Task brief -> All of the records below are to be given again word for word, with the pictures removed.

Provided information ->
★ ★ ★ ★

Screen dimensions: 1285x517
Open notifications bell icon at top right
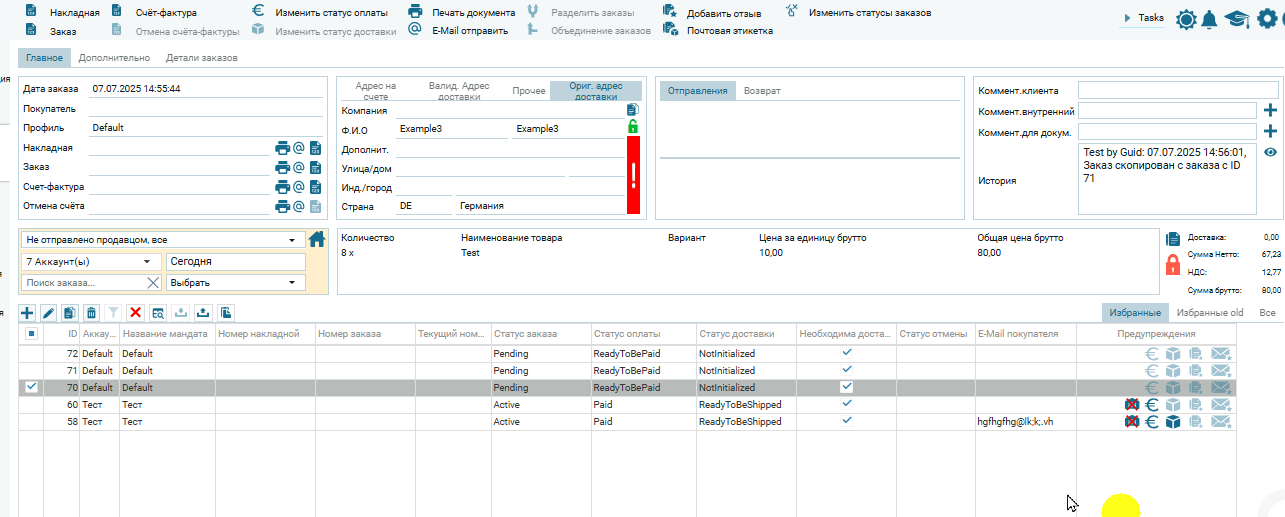[1210, 19]
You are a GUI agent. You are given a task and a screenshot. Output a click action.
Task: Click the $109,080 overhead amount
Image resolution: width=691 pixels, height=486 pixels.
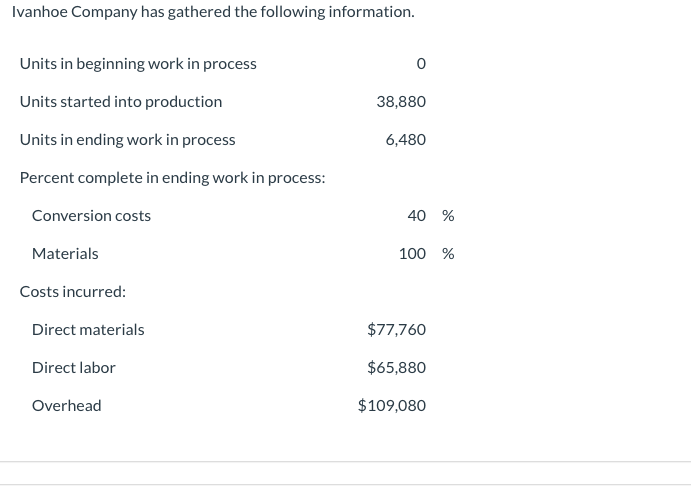[x=392, y=405]
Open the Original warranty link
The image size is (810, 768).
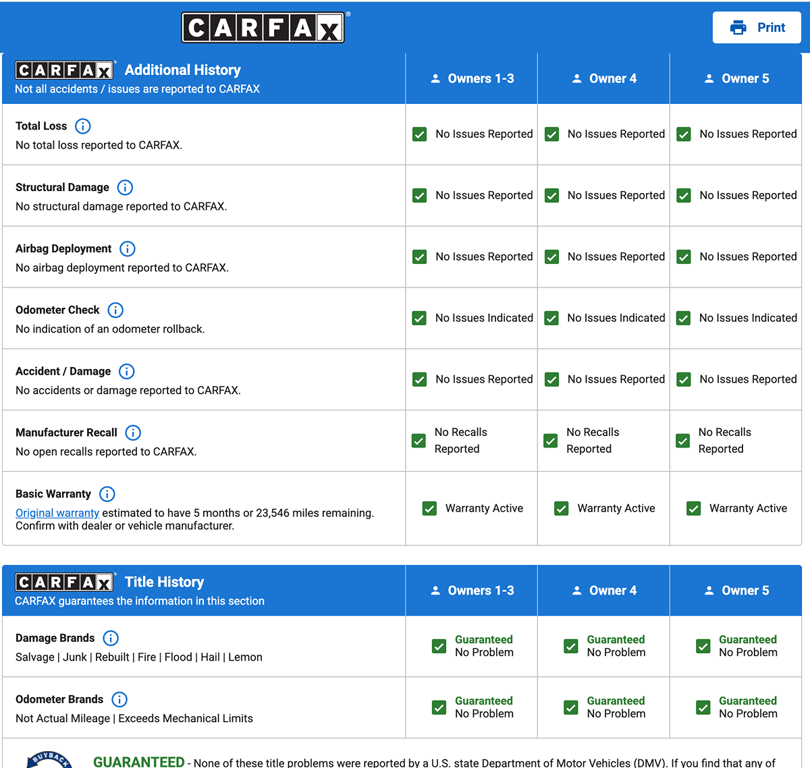click(57, 513)
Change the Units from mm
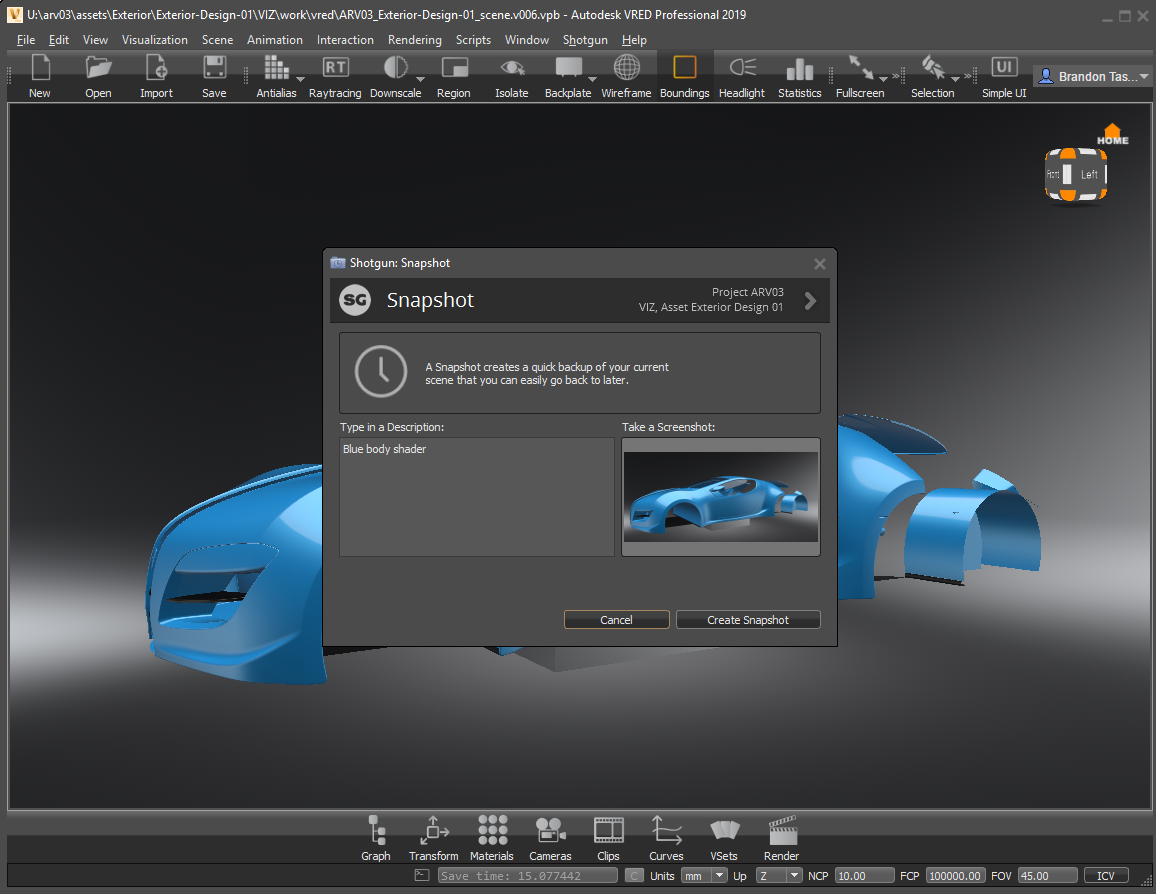1156x894 pixels. coord(717,875)
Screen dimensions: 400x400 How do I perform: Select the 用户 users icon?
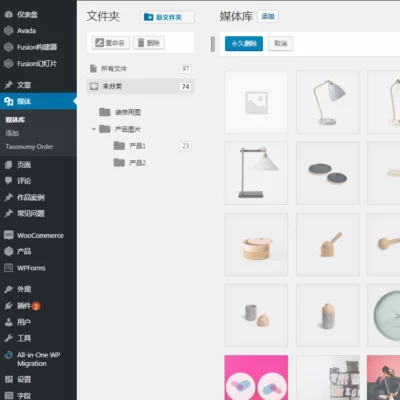(x=9, y=322)
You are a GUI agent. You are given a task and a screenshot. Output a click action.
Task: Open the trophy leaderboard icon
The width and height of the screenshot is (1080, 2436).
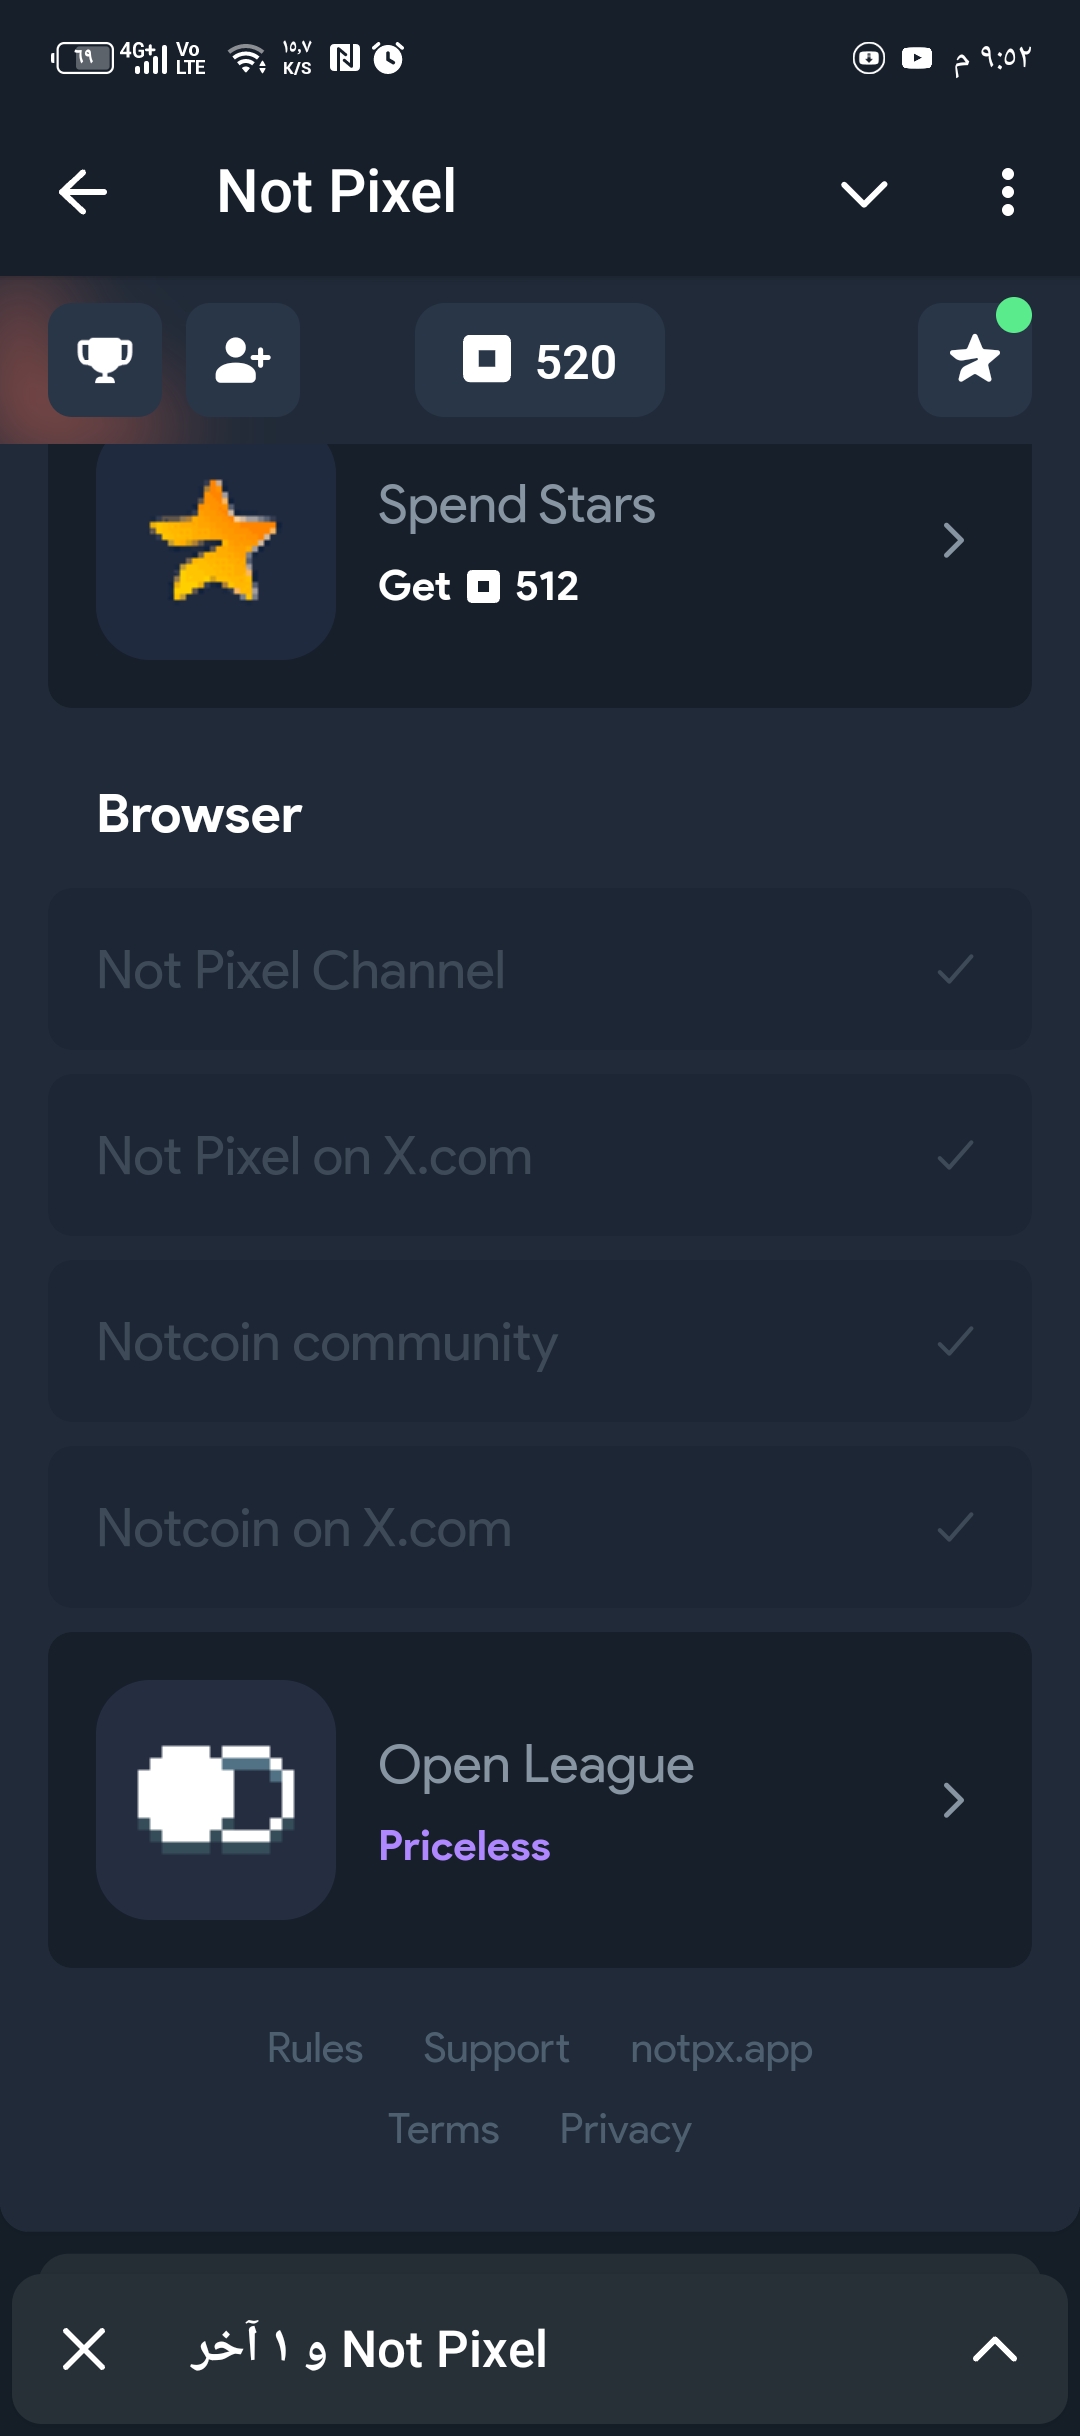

★ ★ ★ ★

Response ->
Screen dimensions: 1285x517
Open notifications bell icon at top right
[1210, 19]
You are a GUI agent. You are given a task and a screenshot. Output a click action.
Task: Click the $109,080 overhead amount
Image resolution: width=691 pixels, height=486 pixels.
[x=392, y=405]
Open the Original warranty link
The image size is (810, 768).
click(57, 513)
Change the Units from mm
1156x894 pixels. coord(717,875)
Screen dimensions: 400x400 How do I perform: Select the 用户 users icon?
(x=9, y=322)
You are a GUI agent. You are given a task and a screenshot. Output a click action.
Task: Open the trophy leaderboard icon
The width and height of the screenshot is (1080, 2436).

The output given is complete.